Stored dataset items:
= = = = =

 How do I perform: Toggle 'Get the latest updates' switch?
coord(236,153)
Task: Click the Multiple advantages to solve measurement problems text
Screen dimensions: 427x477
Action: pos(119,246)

= = = = =

TASK TO CARRY OUT: Restate the data exactly, keeping every line intact.

WRITTEN ANSWER:
 How do I perform: Toggle 'Get the latest updates' switch?
coord(236,153)
Task: Click the Multiple advantages to solve measurement problems text
Screen dimensions: 427x477
Action: pos(119,246)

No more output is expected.